Gary Mark Smith Katrina Street Photography

*The artist at his camp outside a Red Cross storm shelter in Pearl River, Louisiana
during the aftermath of Hurricane Katrina and the Flood of New Orleans — (September 2005)

*I’ve always thought that street photography should be a contact sport.

 

** What Makes Gary Work So Hard at his Art?

The Early Personal Tragedies that Shaped and Continue to Steer this Artist…
In the many dozens of articles written about the artist in the popular or art press over the years, each has remained in its time and none has delved into the true driving force behind his energy and unusual work ethic (many call it over work ethic) — and therefore through these contemporary means to correct this systematic oversight — herein is the published account summary of the personal tragedies occurring in the 20 years before he went pro in the fine arts that forced Smith into an unusual corner of the sandbox, a corner he nevertheless found solace in despite long hours, long odds and the agony of an unimaginable condition.

Smith was born in the northeastern United States in Bethlehem, Pennsylvania on April 27, 1956. His father was an executive at Bethlehem Steel Corporation, and his mother was a homemaker. He became interested in photography taking pictures around his family’s farm near Virginville in the Saucany River Valley of Berks County, Pennsylvania (using pigs in costume as early subjects). Later he was a sports editor and photographer of the student newspaper at Kutztown Area High School in Kutztown, Pennsylvania. While still in high school, he began taking pictures of daily life in Washington Square in nearby New York City.

A tragic upbringing that bottomed out by the end of his teens, shaped resilience as a consistent theme in his artwork. His mother committed suicide when he was in the fifth grade, a victim of what at that time was called “manic depression,” an uncontrollable condition now known as “bipolar disorder.” The subsequent lack of supervision led to Smith’s developing into a self-reliant and fiercely independent person without much self-doubt, traits that later allowed him to overcome his fears and achieve access to extreme streets in nearly any circumstance.
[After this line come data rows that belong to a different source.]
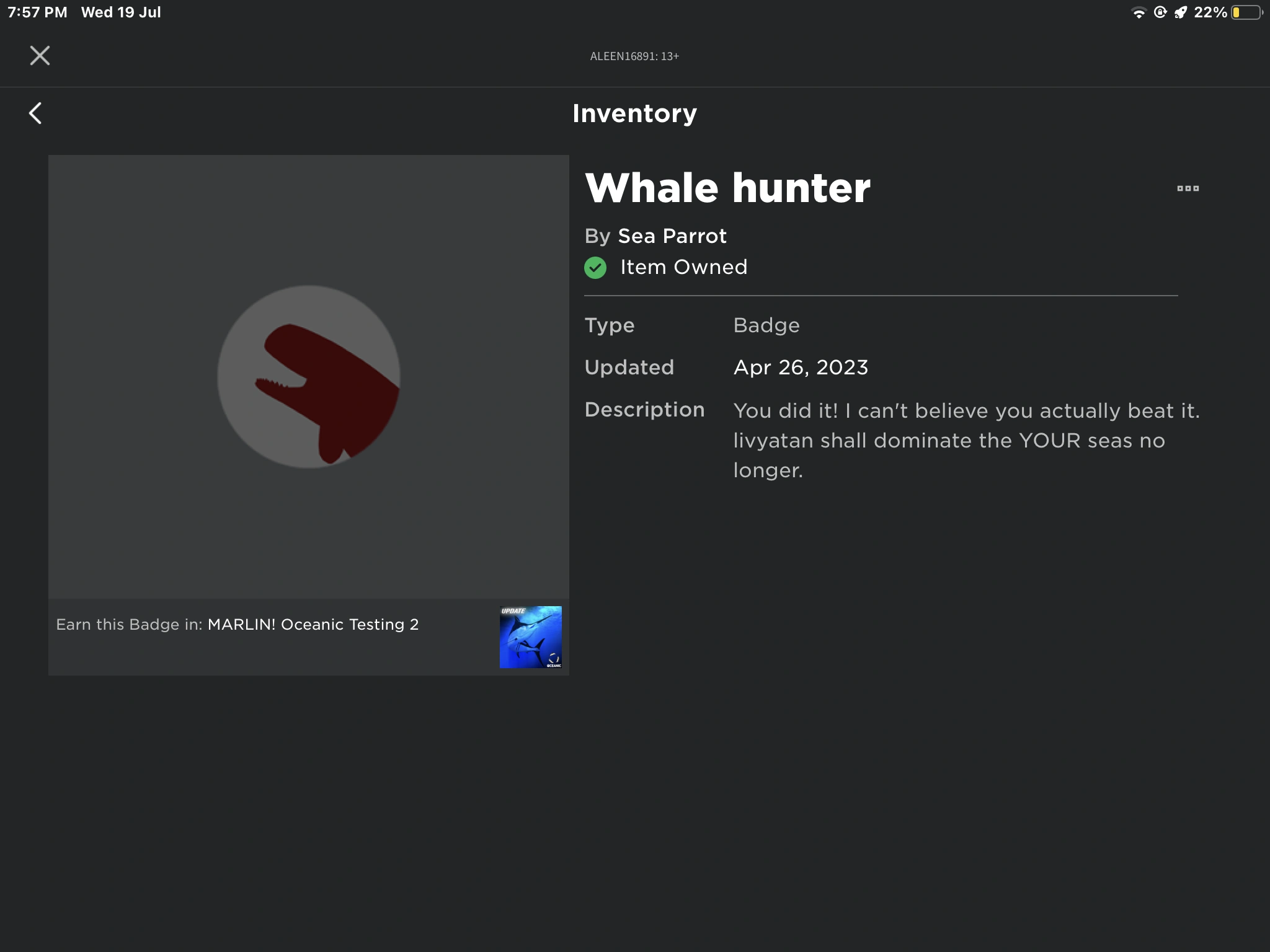Tap the 7:57 PM clock
Screen dimensions: 1270x952
pyautogui.click(x=37, y=12)
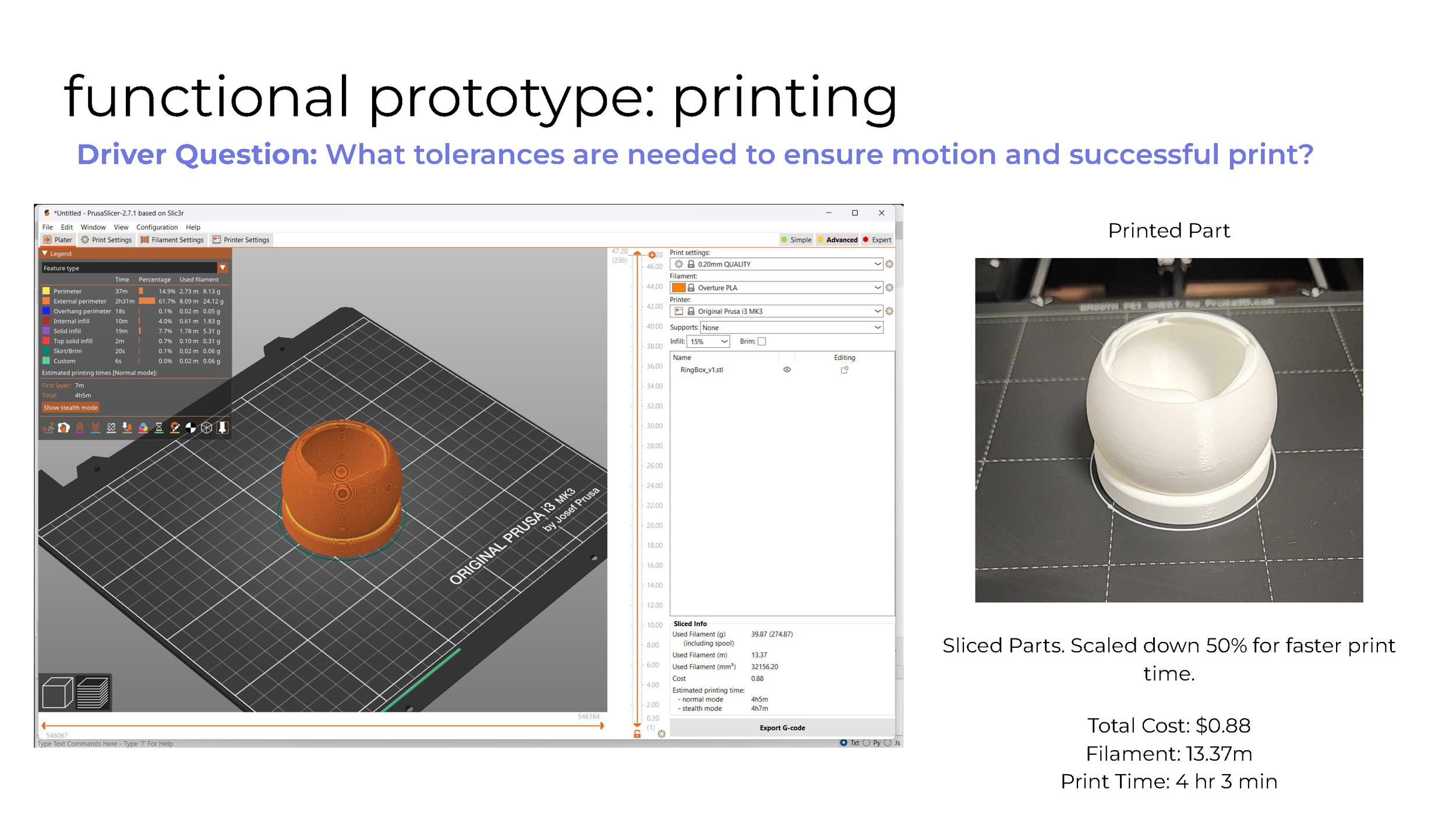The image size is (1456, 819).
Task: Switch to layers sliced preview view
Action: tap(93, 693)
In 1976, at the very end of his teen experience, Smith was abruptly disabled during knee surgery when swelling within a cast caused all his nerves to be crushed from three inches above the knee through his left foot (a condition known as Acute Compression Syndrome). This left him either in agony and/or on powerful painkillers for the rest of his life. In that condition, Smith decided that becoming a fine artist would be perhaps the only way to control his own schedule – – – the ability to work around all the effects of his condition as he says, “without being absent, AWOL or incompetent due to drug saturation or bouts of elevated suffering.” And as a way to be sheltered in a passion strong enough that might provide him with about a hundred hours of pain-distracting relief per week.

It is also an interesting notion (documented as part of his 1999 memoir, Molten Memoirs) that twice during these already-tumultuous teens, Smith was knocked unconscious in lightning strikes, once when he was 15 and again as he turned 20, resulting in the later incorporation of the fury of nature into his global street photography danger street mission.

Due to recovery from and adjustment to this unique set of circumstances beyond his control – – – – it took Smith a decade to achieve his undergraduate degree, eventually receiving a BS in journalism from the University of Kansas. Similarly paced by desire and circumstance rather than convention, he waited until he was 40 years old to receive a Master of Arts degree, the product of a full teaching fellowship provided by Purdue University.

** Anthropology : the holistic study of humankind, across space and time

** Being well traveled should be markedly more valuable to a scholar than being well read.